For him difficulties simply did not exist. I have never known a more buoyant, virile nature. Scott's writings abound in references to the extraordinary value he placed upon his help, and after the share which he took in the Depôt and Winter Journeys it was clear that he would probably be taken in the Polar Party, as indeed proved to be the case. No man of that party better deserved his place. "I believe he is the hardest traveller that ever undertook a Polar Journey, as well as one of the most undaunted."[136]
The standard is high.
Bowers gave us two of our best lectures, the first on the Evolution of Sledge Foods, at the end of which he discussed our own rations on the Depôt Journey, and made suggestions which he had worked out scientifically for those of the Polar Journey. His arguments were sound enough to disarm the hostility if not to convert to his opinions at least one sci
entist who had come to hear him strongly of opinion that an untrained man should not discuss so complex a subject. The second lecture, on the Evolution of Polar Clothing, was also the fruit of much work. The general conclusion come to (and this was after the Winter Journey) was that our own clothing and equipment could not be bettered in any important respect, though it must be always understood that the expedition wore wind-proof clothing and not furs, except for hands and feet. When man-hauling, wind-proof, I am convinced, cannot be improved upon, but for dog-driving in cold weather I suspect that furs may be better.

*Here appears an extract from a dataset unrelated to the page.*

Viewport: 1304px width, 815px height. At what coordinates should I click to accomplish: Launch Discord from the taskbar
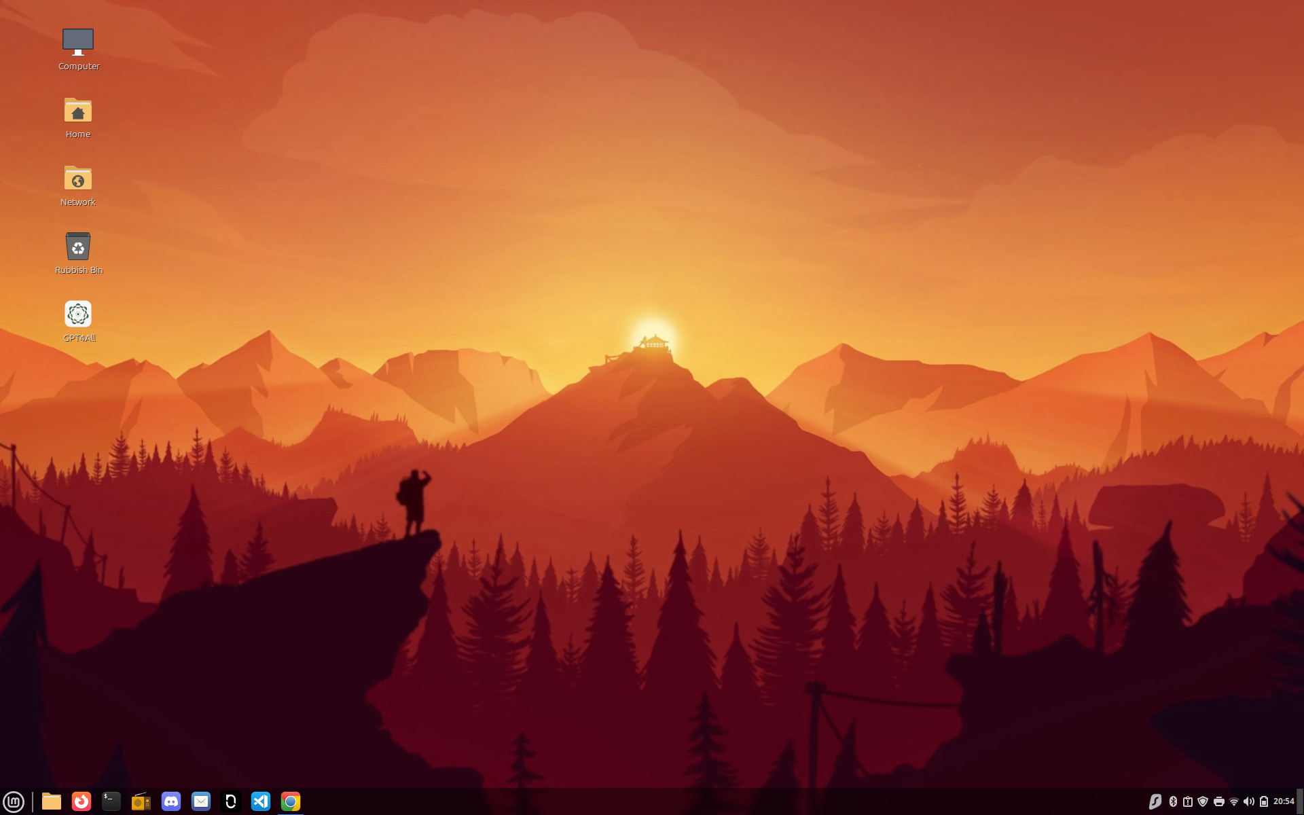pos(171,801)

The table was cleared after supper and we sat round it for these lectures three times a week. There was no compulsion about them, and the seamen only turned up for those which especially interested them, such as Meares' vivid account of his journeyings on the Eastern or Chinese borderland of Thibet. This land is inhabited by the 'Eighteen Tribes,' the original inhabitants of Thibet who were driven out by the present inhabitants, and Meares told us chiefly of the Lolos who killed his companion Brook after having persuaded him that they were friendly and anxious to help him. "He had no pictures and very makeshift maps, yet he held us really entranced for nearly two hours by the sheer interest of his adventures. The spirit of the wanderer is in Meares' blood: he has no happiness but in the wild places of the earth. I have never met so extreme a type. Even now he is looking forward to getting away by himself to Hut Point, tired already of our scant measure of civilization."[137]